Dubbed as one of the most beautiful Spanish cities, San Sebastian is a quaint and naturally beautiful beachtown. Located in northern Basque country, the charming city is made up of a series of beaches linked together by well-designed boulevards as well as an ecclectic city center. With easy access between the beach and the old quarters, you can hop from one end to another soaking in all that San Sebastian has to offer within a few days. Due to its northernly location, it’s best to visit San Sebastian from Barcelona or on your way to France. There are plenty of things to do in San Sebastian, so it’s best to set aside at least 3 days to explore the city thoroughly.

Day 1:

Most travelers base themselves in the Parte Vieja (Old Town), where most San Sebastian hostels are located. Home to the world-famous pintxos San Sebastian has built up quite a reputation for itself as a culinary hub in Spain. Whether you’re on a tight budget or a luxury trip, food in San Sebastian will not disappoint.

Start off the afternoon by heading out for some some pinxtos (pronounced “pinchos” in the Basque dialect) in the Old Town. Pinxtos in San Sebastian are a cut above those serves elsewhere in Spain. Delicacies like foie gras, octopus, and lobster often make appearances and are served in two bite portions for just a euro or two each. The street of Calle 31 de Agosto is home to some of the best tapas bars in the city, including La Cuchara de San Telmo.
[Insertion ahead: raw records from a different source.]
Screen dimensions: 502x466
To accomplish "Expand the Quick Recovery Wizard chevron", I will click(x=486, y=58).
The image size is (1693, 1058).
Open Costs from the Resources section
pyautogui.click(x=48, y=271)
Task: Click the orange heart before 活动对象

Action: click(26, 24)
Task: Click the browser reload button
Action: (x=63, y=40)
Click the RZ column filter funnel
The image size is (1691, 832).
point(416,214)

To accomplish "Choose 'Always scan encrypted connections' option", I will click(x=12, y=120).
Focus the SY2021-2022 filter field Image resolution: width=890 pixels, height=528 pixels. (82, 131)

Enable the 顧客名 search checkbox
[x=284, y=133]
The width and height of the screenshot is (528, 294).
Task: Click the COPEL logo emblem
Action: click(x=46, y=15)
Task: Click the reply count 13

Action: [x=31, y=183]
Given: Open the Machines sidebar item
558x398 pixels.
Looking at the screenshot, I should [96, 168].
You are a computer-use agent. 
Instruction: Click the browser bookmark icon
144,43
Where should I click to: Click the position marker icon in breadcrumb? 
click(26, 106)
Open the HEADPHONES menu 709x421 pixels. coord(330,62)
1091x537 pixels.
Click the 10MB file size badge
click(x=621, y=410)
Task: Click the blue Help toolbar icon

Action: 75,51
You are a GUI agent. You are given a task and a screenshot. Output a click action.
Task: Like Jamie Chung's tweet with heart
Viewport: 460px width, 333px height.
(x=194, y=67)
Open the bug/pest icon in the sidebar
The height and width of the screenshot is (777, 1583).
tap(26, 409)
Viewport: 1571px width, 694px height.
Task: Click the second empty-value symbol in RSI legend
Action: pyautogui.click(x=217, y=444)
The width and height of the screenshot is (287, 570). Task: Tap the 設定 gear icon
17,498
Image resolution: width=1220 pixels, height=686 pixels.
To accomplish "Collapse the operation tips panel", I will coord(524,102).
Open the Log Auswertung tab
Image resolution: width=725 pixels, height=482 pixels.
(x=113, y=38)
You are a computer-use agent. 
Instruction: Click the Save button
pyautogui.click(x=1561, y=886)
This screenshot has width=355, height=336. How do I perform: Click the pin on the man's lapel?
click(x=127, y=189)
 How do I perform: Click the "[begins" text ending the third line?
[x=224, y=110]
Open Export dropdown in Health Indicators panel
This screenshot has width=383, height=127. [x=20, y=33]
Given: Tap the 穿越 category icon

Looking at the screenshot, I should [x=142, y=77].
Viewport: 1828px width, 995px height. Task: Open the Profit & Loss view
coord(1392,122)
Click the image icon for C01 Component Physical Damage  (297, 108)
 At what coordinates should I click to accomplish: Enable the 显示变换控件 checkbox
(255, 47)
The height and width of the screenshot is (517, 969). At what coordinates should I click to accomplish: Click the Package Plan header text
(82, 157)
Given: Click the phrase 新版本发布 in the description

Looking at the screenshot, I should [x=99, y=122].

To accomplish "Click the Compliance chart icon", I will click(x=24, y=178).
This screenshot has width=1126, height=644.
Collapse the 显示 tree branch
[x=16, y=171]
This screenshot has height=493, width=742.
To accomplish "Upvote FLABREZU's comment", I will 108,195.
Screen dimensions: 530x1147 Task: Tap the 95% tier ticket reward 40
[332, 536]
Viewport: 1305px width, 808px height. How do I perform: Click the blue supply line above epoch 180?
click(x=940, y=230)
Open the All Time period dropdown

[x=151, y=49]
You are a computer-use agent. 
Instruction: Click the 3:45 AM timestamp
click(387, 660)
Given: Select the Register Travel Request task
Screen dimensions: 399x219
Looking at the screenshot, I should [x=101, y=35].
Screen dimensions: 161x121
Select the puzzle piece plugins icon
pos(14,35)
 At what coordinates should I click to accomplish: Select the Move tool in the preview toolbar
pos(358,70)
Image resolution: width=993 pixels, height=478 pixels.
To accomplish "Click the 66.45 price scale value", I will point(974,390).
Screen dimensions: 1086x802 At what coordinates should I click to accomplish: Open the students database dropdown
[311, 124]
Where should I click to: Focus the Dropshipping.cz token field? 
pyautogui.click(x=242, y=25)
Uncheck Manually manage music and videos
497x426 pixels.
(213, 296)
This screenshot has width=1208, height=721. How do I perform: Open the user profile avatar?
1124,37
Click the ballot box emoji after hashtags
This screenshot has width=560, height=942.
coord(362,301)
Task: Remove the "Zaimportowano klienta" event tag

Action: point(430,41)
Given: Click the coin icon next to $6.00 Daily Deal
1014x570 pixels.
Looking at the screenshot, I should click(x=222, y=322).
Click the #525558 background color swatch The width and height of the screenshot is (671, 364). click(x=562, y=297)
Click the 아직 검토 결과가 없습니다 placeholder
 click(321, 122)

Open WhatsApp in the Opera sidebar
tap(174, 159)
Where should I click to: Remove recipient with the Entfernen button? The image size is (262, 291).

The chef here trained with Ferran Adriá (chef at “The Best Restaurant in the World”, El Bulli) and puts a haute cuisine spin on many of his dishes, elevating them from simple bar snacks to small bites of culinary heaven. Wash the food down with the local Basque Sidra (cider), for the perfect San Sebastian meal.

Day 2:

The next day, let’s head out for a walk in the Old Town. The first attraction to visit is the Ayuntamiento de San Sebastian. Built in the latter half of the 19th century, the San Sebastián Town Hall offers visitors a nice glance at the culture, history, and traditions of this ancient La Concha Bay town. Tours are by appointment only. We then continue on to the Bibiloteca Municipal, the city’s main library. Completed in the 1830′s, this pillared, sandstone building stands in the Plaza de la Constitución and is a beautiful example of Tuscan architecture. At one time, San Sebastián’s bullfights were held in the shadow of the Biblioteca Municipal, and the residents of the surrounding buildings rented out their balconies to spectators.

In the afternoon, head out to the Barrio de la Marina. Located next to Hondarriba, this is one of the oldest areas in San Sebastián. You’ll find an interesting mix of historic buildings, including the Magdalena church. Some of the city’s more noteworthy restaurants and shops are located here as well. Nearby, you’ll also the find the Casa Consistorial de Hondarriba, the Hondarribia Town Hall which dates back to the middle of the 18th century. This baroque building is located on the Calle Mayor.

Day 3:

Whether rain or shine, there’s no better place to be in San Sebastian than on one of the city’s beaches. Less than a 10-minute walk from the outskirts of the city, Playa de la Concha is the main and most popular beach in the center of the bay. Stake out a square of sand and enjoy the sun and sea. Pick up rental kayaks on the slightly smaller Playa de Ondarreta or head to Playa de la Zurriola to surf some great waves (you can also rent boogie boards or take surfing lessons here). All three beaches are connected by a series of promenades where locals and visitors walk hand-in-hand or bike and rollerblade.